El hombre sonrió con cierta tristeza. En su boca se dibujó el principio de una frase sarcástica, pero la acalló antes de pronunciarla. No podía. Por primera vez en tanto tiempo, no se sentía solo. Tampoco entendía de dónde venía esa sensación de familiaridad que le embargaba cuando el olor a violeta mustia de la enigmática mujer le llegaba entrelazado en la humareda del café.
- Bueno, ya basta de ese tema. ¿Qué haces tú en el Deux Magots? – preguntó ella, jugueteando con la cuchara.
- Había decidido esconderme aquí un rato. Tenía una cita más tarde.
La sonrisa se le apagó un poco a la chica. Musitó, disimulando desinterés:
- Oh... Bien, entonces no debería ocupar más tu tiempo. ¿Has quedado aquí?
- No. En el Pont Neuf.
Ella le miró sorprendida. Pocos segundos después, sin apartar sus enormes ojos de los de él, dejó que un ligero velo de comprensión cubriera lentamente su cara. Una vez más sonrió con ese aire tímido que parecía tan nuevo en ella y se mordió el labio inferior. Al rato, preguntó:
- Entonces, ¿vas a ir?
- Dime, ¿qué me aconsejas?
- ¿Qué preferirías?
- Que vengas conmigo o que me lleves a otro sitio.

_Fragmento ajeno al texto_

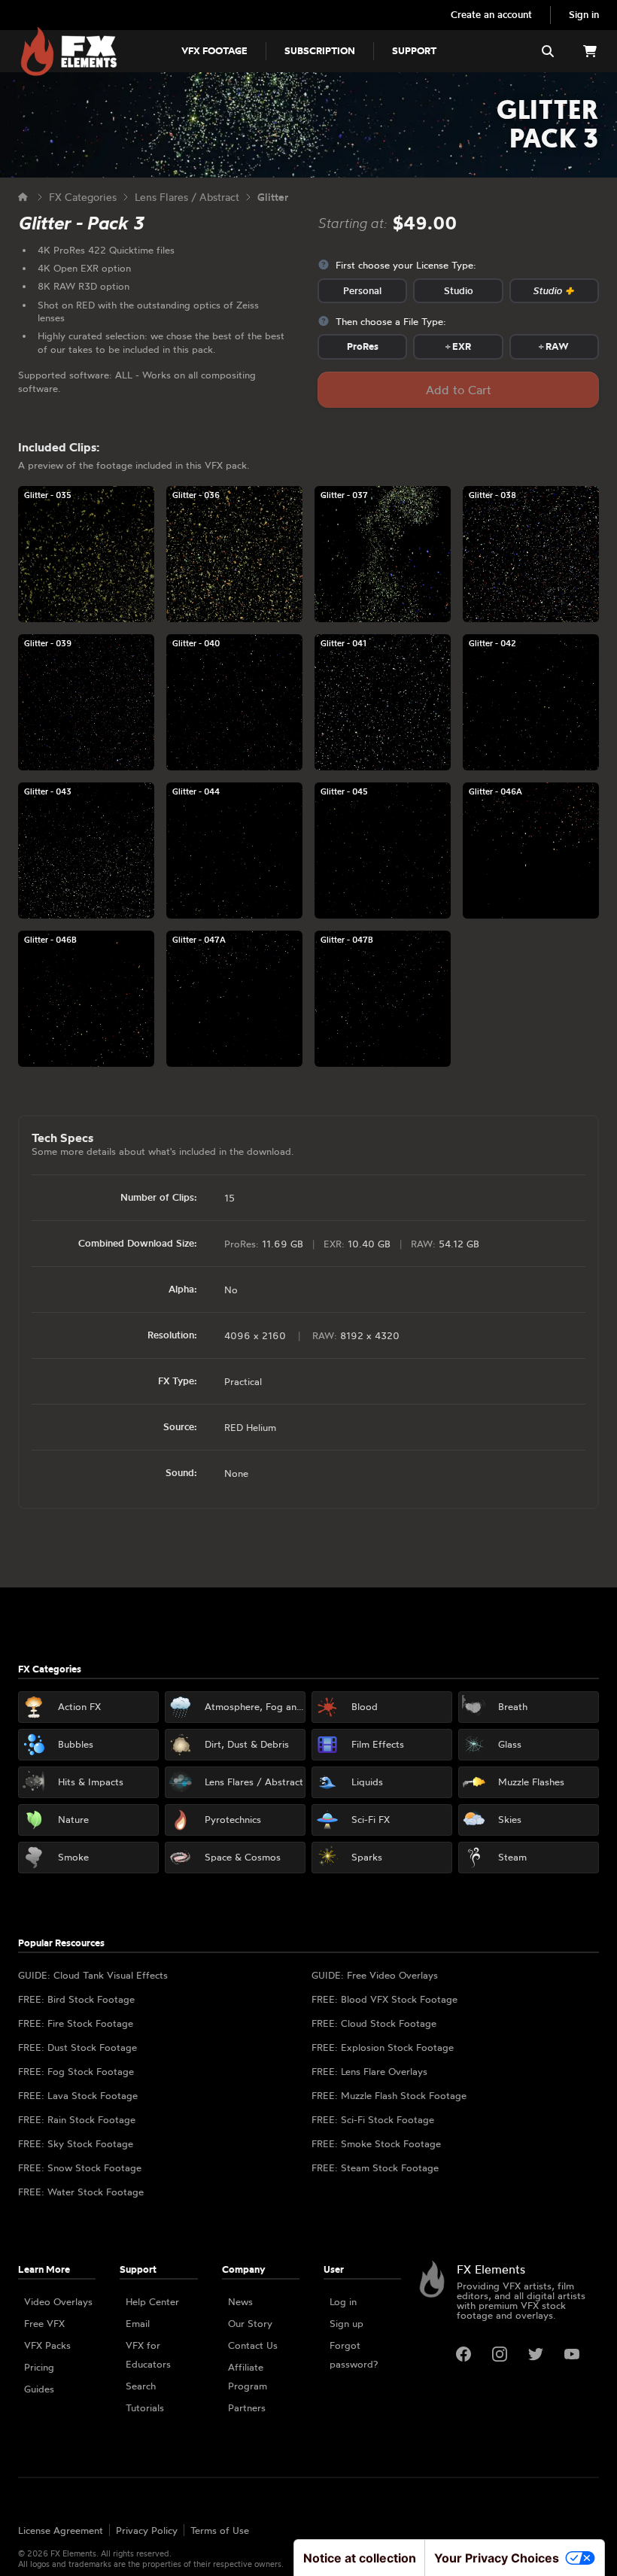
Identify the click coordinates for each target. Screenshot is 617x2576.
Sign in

- Yo no tengo dónde esconderte. Pero si me dices cualquier otro lugar lejos de aquí, te acompañaré.
- Muy bien. Pues pongámonos en marcha.
Se levantaron a la vez, y sus cabezas chocaron levemente. Ella rió nerviosa, se ajustó la gorra y se ciñó el chaquetón con torpeza.
- ¿Dónde vamos? – le preguntó.
- Da igual. Confía en mí.
La chica le miró durante un instante más mientras él la cogía de la mano. Luego, introdujo la otra mano con aire decidido en el bolsillo de su chaquetón y sacó un pequeño pastillero que dejó caer con un alegre tintineo sobre las deslucidas baldosas del café.